Monday, June 22, 2015

The Thing About Flags

Okay, so here is the disclaimer: I'm not against flags.  I will stand and say the pledge of allegiance, including the "under God" part.  I would never burn a flag. I even get a little choked up at funerals when the VFW guys do the folding and presentation of the flag to the family of the deceased veteran.  I understand that humans are wired for symbolism at a very deep level, and quite frankly it is because of the power of symbols that I feel like we need to have a talk about flags.
Let's start with the flag du jour, the "stars and bars," the battle flag of the Confederacy, the "Rebel" flag, which is still flown, worn and otherwise honored in much of the South, and on top of orange Dodge Challengers.  Some would tell you it's about being proud of where you come from, that it's about heritage and about holding on to home and family values and church and God, biscuits and sweet tea and fried chicken, and all the good things that make the South the South.  But others would tell you that it's a sign of a people who have never really given up an old grudge.  Maybe they're both right.
At this point in history though the Confederate flag means one thing that is absolutely and positively unavoidable: racism.  I know that the American Civil war was about a lot more than slavery, I have learned at least that much about history.  I know that the form of slavery that existed in the Antebellum era was going to die eventually and that the war was more about state's rights and taxation. I know that the Union was more or less telling the Confederacy that they just needed to pay their taxes and shut up. However, in the annals of history and perhaps more importantly, in the collective consciousness of our nation, the war was about ending the state sanctioned practice of slavery and making sure that we lived up to our creed of "all men" being created equal. That phrase continued to mean land owning white males long after the war was over, and to some extent is still true, but at least in theory we mean "all humans."
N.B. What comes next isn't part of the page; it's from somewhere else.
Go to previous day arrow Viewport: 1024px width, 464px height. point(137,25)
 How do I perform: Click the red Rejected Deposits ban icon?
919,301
The Confederate Flag symbolizes a sort of uber-conservative mindset: leave us alone and let us do things our way, don't change because we like the way things are working out... at least for us and ours.  And so you still find it flying in many places, including South Carolina.
Don't you dare tell me that it's "just" a symbol, people kill and die for symbols all the time.  Symbols infect us in a way that we don't always fully understand.  Poor white people everywhere have been saturated with the notion that things have changed for the worse and those changes account for how crappy the world is for them.  They have been told that, once upon a time, the world was different for the likes of them, back in the good old days, when black folk knew their place and the benevolent white landowners made sure that things didn't fall apart.  Never mind that many of their ancestors were virtual slaves called sharecroppers, who were so poor and hungry that former slaves ended up regretting the emancipation proclamation when they found out how hard it was to feed your family the way the poor whites did.
The Confederacy was an idea that was conceived by and primarily benefited the wealthy landowning class.  They did everything within their power to convince the poor white folk they should buy in, and boy did they ever, and boy will they still buy in today.  They buy in to such an extent that it sort of confounds me on a nearly daily basis.  The Confederate mindset is alive and well in America today, and it has spread out of the South, and it has it's own TV shows and is all over talk radio.
Most white folks will whistle Dixie and view the idea as a sort of charming little cultural wrinkle.  Up until last week, I almost never heard anyone make a fuss about the Confederate flag flying in state capitols or being displayed in thousands of other public spaces.  Until we ask ourselves what it means, what is that symbol about?
Way back in the Hebrew Scriptures, God was always getting super cheesed off about idols.  "Have no other gods before me," it says in the Law of Moses, in fact, "don't even make pictures of other gods, or even of me, or angels or anything," because as soon as you do that you're tiptoeing towards idolatry.  Idols are tricky little blighters to say the least, they sort of sneak up on you.  Sure none of us have probably gone out to altar to Baal or Moloch recently, but I guarantee you we are not innocent of the idolatry thing.  It's because of our innate awareness and use of symbols, we give them power the very moment they start to mean something to us.
As you might imagine, this applies to any symbol, a flag, a swastika, a star of David, a picture of a dead president (money), or even a cross.  And so it behooves us to always consider the meaning of our symbols.  Where do they come from? What do they mean now?  Are our attitudes and allegiances to them consistently subordinate to our devotion to God?  In other words, what is more important: that we display a cross around our neck or in our home, or that we actually do what Jesus told us to do?  Is it more important that we pledge allegiance to the flag or that we truly seek to be a good and righteous nation "under God?"
Are we letting our idols get the better of us?
I'm not suggesting we stop being symbol using creatures, however, I am suggesting that we stop letting our symbols use us.